Que “no hay compañía en el mayor aprieto como la de un gran corazón”, que alguien dijo, y que en ocasiones confirman los hechos; como en el caso de Gustavo Adolfo Domínguez Bastida, persona de pocos amigos, pero de una lealtad tan notable que aparentan ser multitud.
A la media hora de aquel 22 de diciembre, jueves, en el que la luz que irradiaba el poeta se extinguió, en la capital del Betis hubo un eclipse total de sol.
Al día siguiente sus amigos, los Rodríguez Correa, Campillo, Ferrán, y Casado de Alisal, se reunieron en la casa de este último, para publicar sus obras como el más cálido de los homenajes.
Tampoco les fueron a la zaga los fervientes sevillanos que en el cincuenta aniversario del nacimiento de Gustavo Adolfo tuvieron el feliz acuerdo de levantar una cruz de mármol, según el deseo expresado por el escritor, en la zona de La Barqueta.
Para allegar el dinero necesario para levantar el cenotafio, que había de llevar a buen término el escultor Antonio Susillo, un nutrido grupo de artistas ─ los José Gestoso, Joaquín Guichot, Mercedes de Velilla, Narciso Campillo, Amante Laffón, García Ramos, y Cabral Bejarano, entre otros─ participaría en la edición de un nº extraordinario dedicado a Gustavo Adolfo, y que “La Ilustración Artística de Barcelona” dio a la luz.
Entre esas voces amigas, la de Mercedes de Velilla ─ “La violeta del Betis”, o “La musa del dolor”, como la llamó Luis Montoto─ , una poetisa de clara vocación becqueriana que a la tierna edad de diez años ya leía sus versos, a quien la vida no escatimó toda clase de golpes, condenándola incluso a morir de inanición, según refiere el crítico Mario Méndez Bejarano en la nota biográfica número 2.784 de su “Diccionario de escritores, maestros y oradores naturales de Sevilla y su actual provincia”:
─ “En la margen del Betis murmurante,
donde expira, entre flores, la onda inquieta,
en monumento digno del poeta,
su hermosa estatua se alzará triunfante.
El sol le ofrecerá nimbo radiante;
sus perfumes, la rosa y la violeta;
la aurora, el beso de su luz discreta;
el crepúsculo, brisa refrescante.
Traerá la noche espíritus y hadas,
visiones de leyendas peregrinas
que poblarán las verdes enramadas.
La alondra y las oscuras golondrinas
cantarán, al lucir las alboradas,
las Rimas inmortales y divinas”.
Y no acaba aquí la admiración de sus conciudadanos hacia la figura y la obra del poeta de San Lorenzo.
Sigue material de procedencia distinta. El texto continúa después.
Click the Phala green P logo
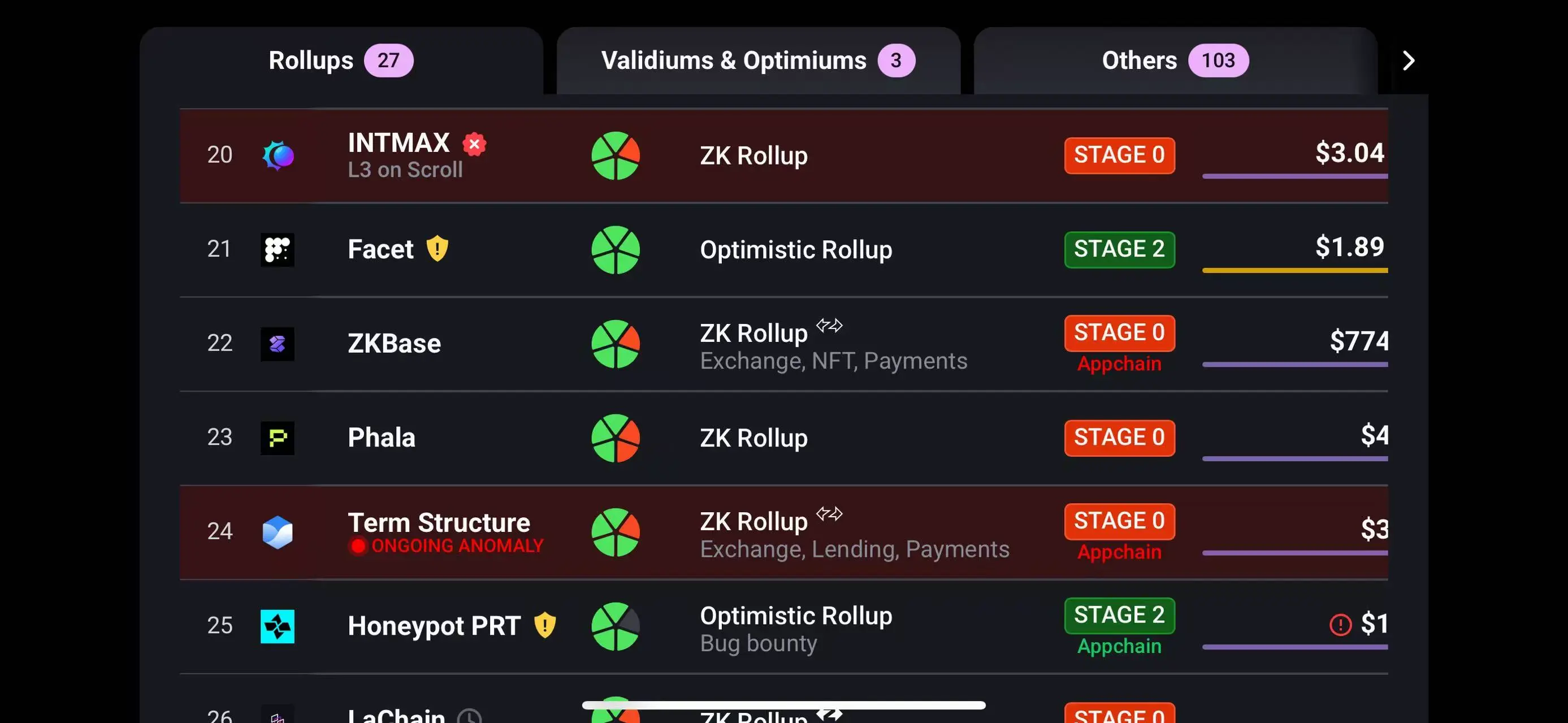The width and height of the screenshot is (1568, 723). (x=278, y=438)
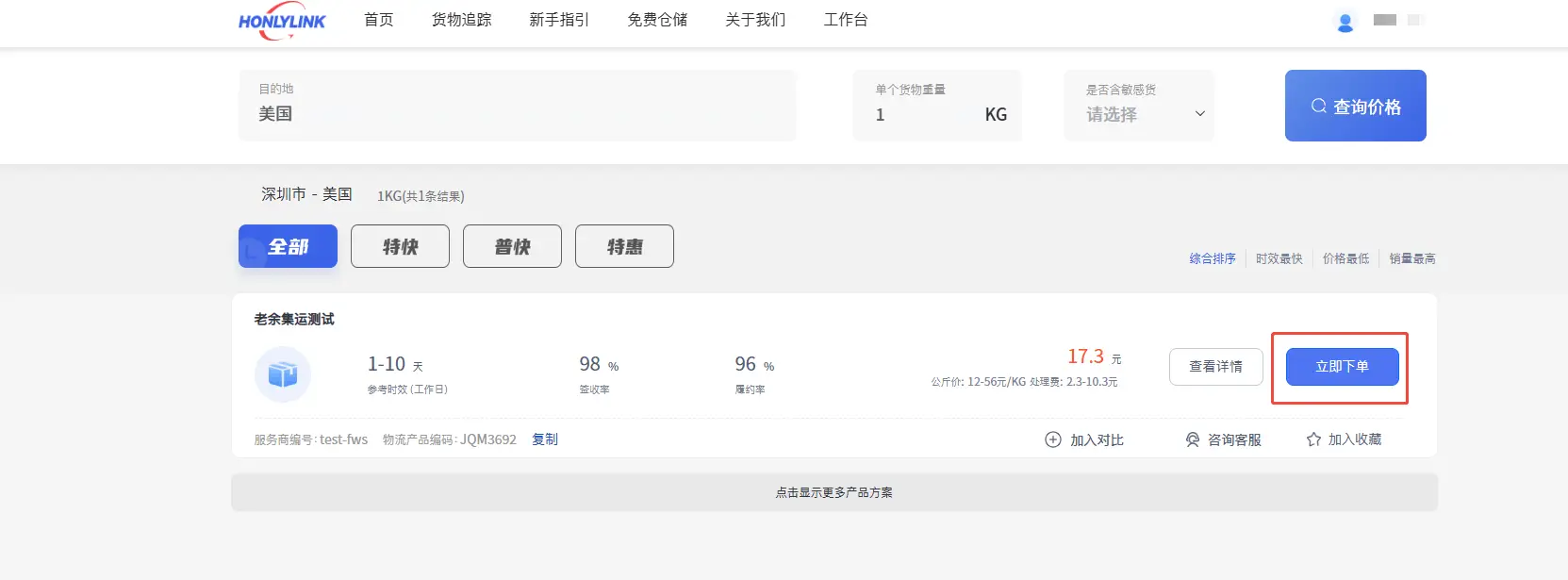Click the star icon to favorite
The image size is (1568, 580).
(1313, 439)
En 1911, y gracias a la generosidad de los hermanos Álvarez Quintero, que destinaron los derechos de autor de “La rima eterna” para sufragar los gastos, pudo erigirse un monumento a G. A. Bécquer en una de las glorietas del Parque de María Luisa. La escultura nació de manos del marchenero Lorenzo Collaut Valera.
Y un 9 de abril de 1913 desde la Sacramental de San Lorenzo hasta Atocha, y de allí a Plaza de Armas, y a la Iglesia de la Anunciación, se procedería al traslado de los restos mortales de los hermanos Bécquer.
De llevar todos estos trámites a efecto serán artífices los Chaves y Rey, Rodríguez Marín. Felipe Pérez, el Conde de Casa Segovia; y muy particularmente José Gestoso y Pérez, renombrado arqueólogo, ceramista, e historiador, implicado en el tema desde muchos años atrás, a quien se debe la ornamentación de la carroza fúnebre, y el diseño del “Ángel de los Recuerdos”, obra llevada a término por el escultor Eduardo Muñoz.
─ “La alondra y las oscuras golondrinas
cantarán, al lucir las alboradas,
las Rimas inmortales y divinas”.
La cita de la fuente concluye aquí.